Non-stationary data distributions

A natural application of neuron addition is to non-stationary data distributions, such as Continual Learning. Instead of a single task, represented by its dataset \(\mathcal{D}\), we have a sequence of tasks \(\mathcal{D}_1, \dots, \mathcal{D}_T\), and want a model that performs well on all tasks \(\{\mathcal{D}_1, \dots, \mathcal{D}_T\}\). In addition to the objective of maximising performance on the current task \(\mathcal{D}_i\), the goal is also to prevent relapse on previous tasks, known as catastrophic forgetting [LAM+21].

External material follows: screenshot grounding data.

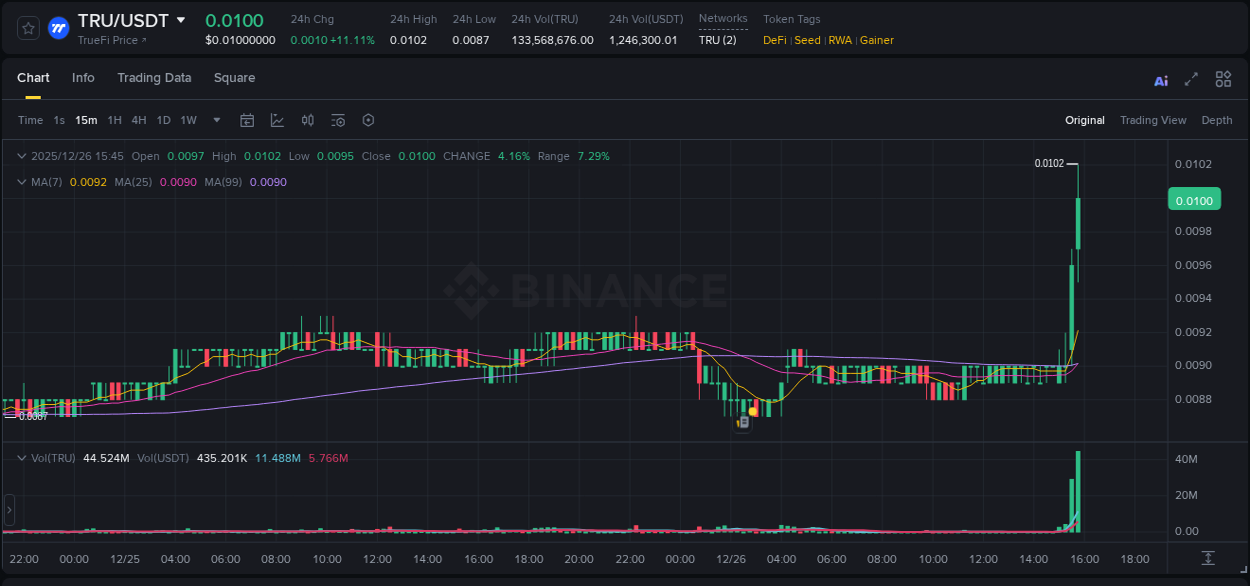Switch chart to Trading View mode
This screenshot has width=1250, height=586.
(x=1153, y=120)
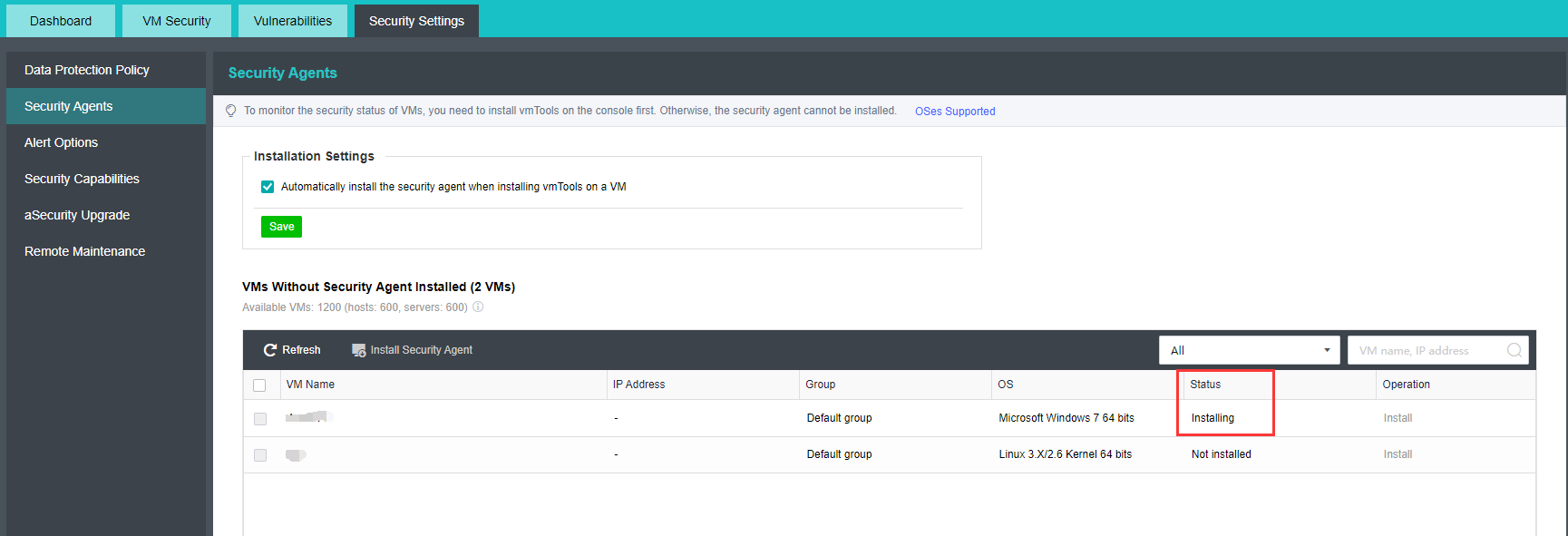Select the Linux VM row checkbox

260,455
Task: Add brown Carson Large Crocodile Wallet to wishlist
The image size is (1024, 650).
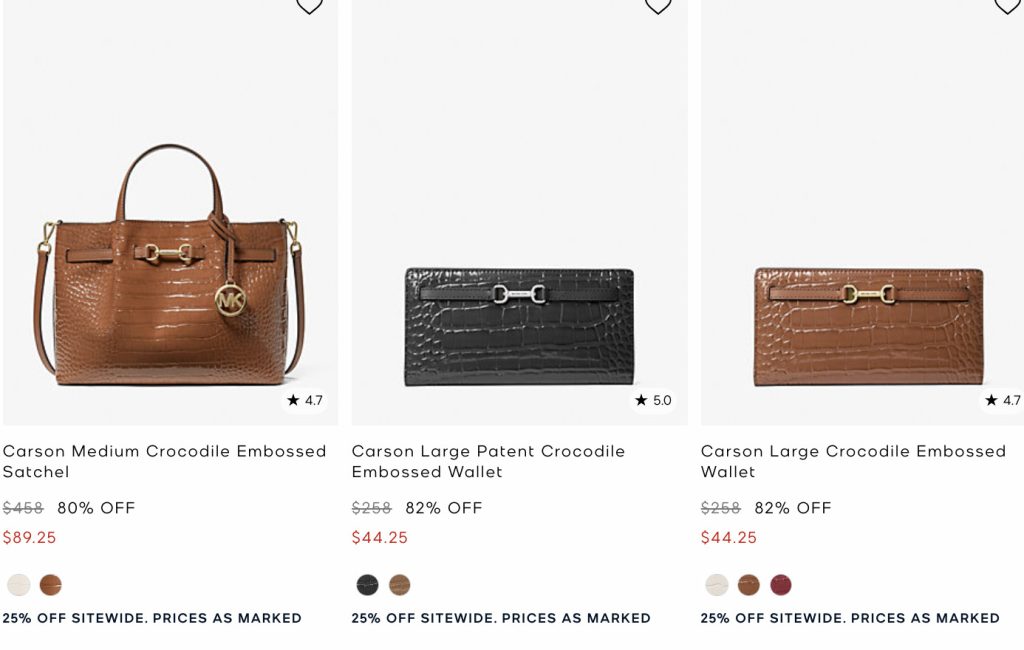Action: coord(1006,5)
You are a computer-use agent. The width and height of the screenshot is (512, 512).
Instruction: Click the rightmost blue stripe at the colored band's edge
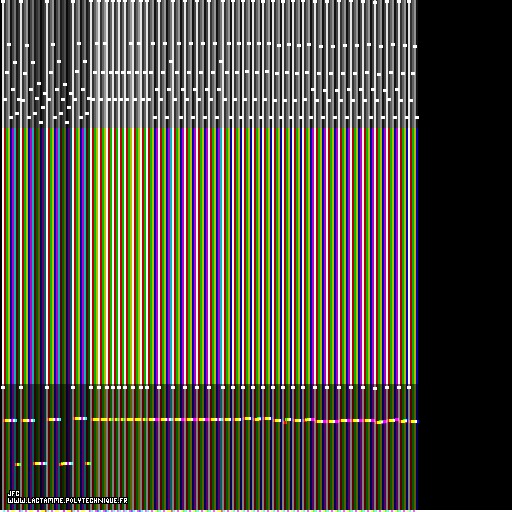[x=416, y=256]
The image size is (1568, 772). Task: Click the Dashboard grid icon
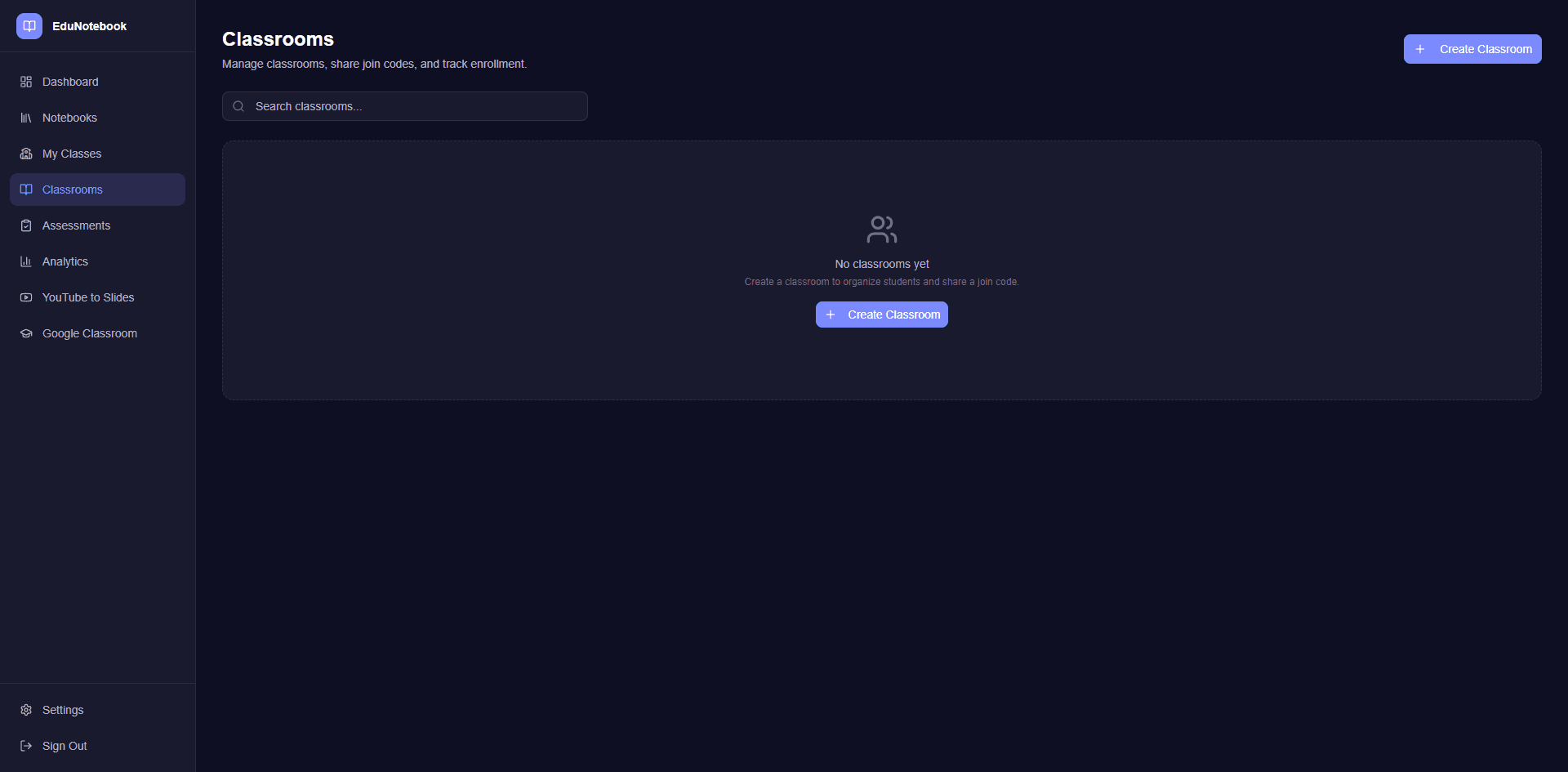pos(26,82)
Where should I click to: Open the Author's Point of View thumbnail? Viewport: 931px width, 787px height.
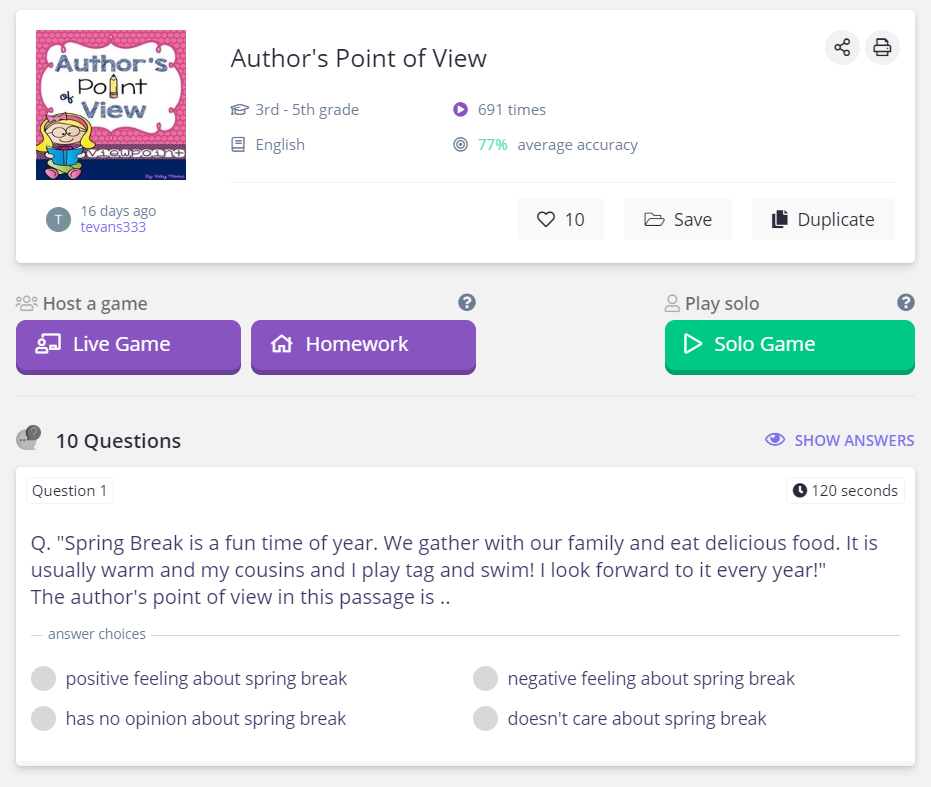(111, 105)
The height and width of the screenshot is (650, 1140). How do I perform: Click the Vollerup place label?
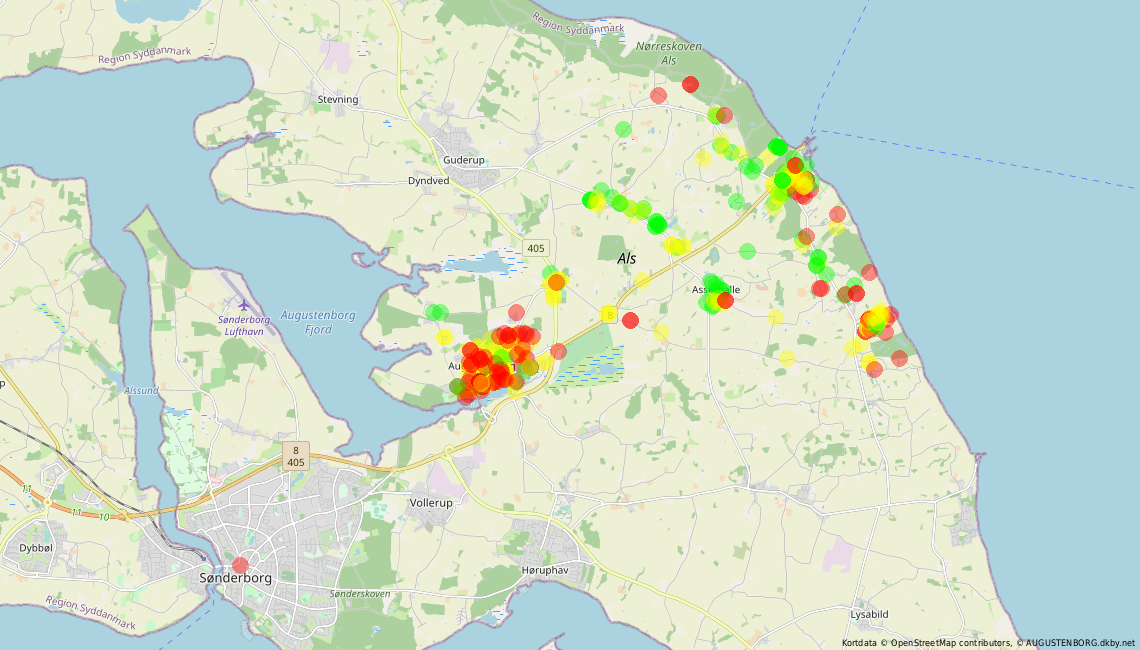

Continual Learning. By aligning the architectures and weights \((A_t, \theta_t)\), with the current task \(\mathcal{D}_t\), growing allows one to reuse existing weights and only add parameters for the next task \(\mathcal{D}_{t+1}\) when necessary. Some methods enforce sparsity in the weights  [YLZF21, YYLH18] or temporary pruning  [HTW+19, WLSL20] — disabling the weights to be able to adapt them when training the next task without introducing semantic drift. This results in supernets where each task is using a subset of the weights. Based on ablation studies [YYLH18], growth avoids catastrophic forgetting and adds flexibility to the parameters while maintaining smaller models. The Learn-to-Grow framework [LZW+19] uses NAS to bridge the gap between performance and accuracy by reusing existing weights as much as possible and replacing them when necessary.

Reinforcement Learning. Loss of plasticity is also a significant problem in Reinforcement Learning: the policy quickly overfits to initial observations and fails to adapt to new data as training progresses. Proposed solutions include periodically resetting the neural network [NSDOro+22] or using various forms of regularization [SDDA25]. Most recently, dynamic growth methods have been explored using sparse grow-prune methods to maintain plasticity over the course of training [LOCCP25].

References

[HTW+19]

Steven C. Y. Hung, Cheng-Hao Tu, Cheng-En Wu, Chien-Hung Chen, Yi-Ming Chan, and Chu-Song Chen. Compacting, picking and growing for unforgetting continual learning. In NeurIPS. 2019.

[LAM+21]

Matthias De Lange, Rahaf Aljundi, Marc Masana, Sarah Parisot, Xu Jia, Ales Leonardis, Gregory Slabaugh, and Tinne Tuytelaars. A continual learning survey: Defying forgetting in classification tasks. IEEE TPAMI, 2021. arXiv:1909.08383. URL: http://arxiv.org/abs/1909.08383, doi:10.1109/TPAMI.2021.3057446.

[LZW+19]

Xilai Li, Yingbo Zhou, Tianfu Wu, Richard Socher, and Caiming Xiong. Learn to Grow: A Continual Structure Learning Framework for Overcoming Catastrophic Forgetting. In ICML. 2019. arXiv:1904.00310. URL: http://arxiv.org/abs/1904.00310.

[LOCCP25]

Jiashun Liu, Johan Obando-Ceron, Aaron Courville, and Ling Pan. Neuroplastic Expansion in Deep Reinforcement Learning. June 2025. arXiv:2410.07994. URL: http://arxiv.org/abs/2410.07994, doi:10.48550/arXiv.2410.07994.

[NSDOro+22]

Evgenii Nikishin, Max Schwarzer, Pierluca D'Oro, Pierre-Luc Bacon, and Aaron Courville. The Primacy Bias in Deep Reinforcement Learning. May 2022. arXiv:2205.07802. URL: http://arxiv.org/abs/2205.07802, doi:10.48550/arXiv.2205.07802.

[SDDA25]

Alena Shilova, Alex Davey, Brahim Driss, and Riad Akrour. Staq it! growing neural networks for policy mirror descent. arXiv preprint arXiv:2506.13862, 2025.

[WLSL20]

Lemeng Wu, Bo Liu, Peter Stone, and Qiang Liu. Firefly Neural Architecture Descent: a General Approach for Growing Neural Networks. In NeurIPS. 2020. URL: https://proceedings.neurips.cc/paper_files/paper/2020/hash/fdbe012e2e11314b96402b32c0df26b7-Abstract.html.

[YLZF21]

Li Yang, Sen Lin, Junshan Zhang, and Deliang Fan. GROWN: GRow Only When Necessary for Continual Learning. 2021. arXiv:2110.00908. URL: http://arxiv.org/abs/2110.00908, doi:10.48550/arXiv.2110.00908.

[YYLH18] (1,2)

Jaehong Yoon, Eunho Yang, Jeongtae Lee, and Sung Ju Hwang. Lifelong Learning with Dynamically Expandable Networks. In ICLR. 2018. arXiv:1708.01547. URL: http://arxiv.org/abs/1708.01547.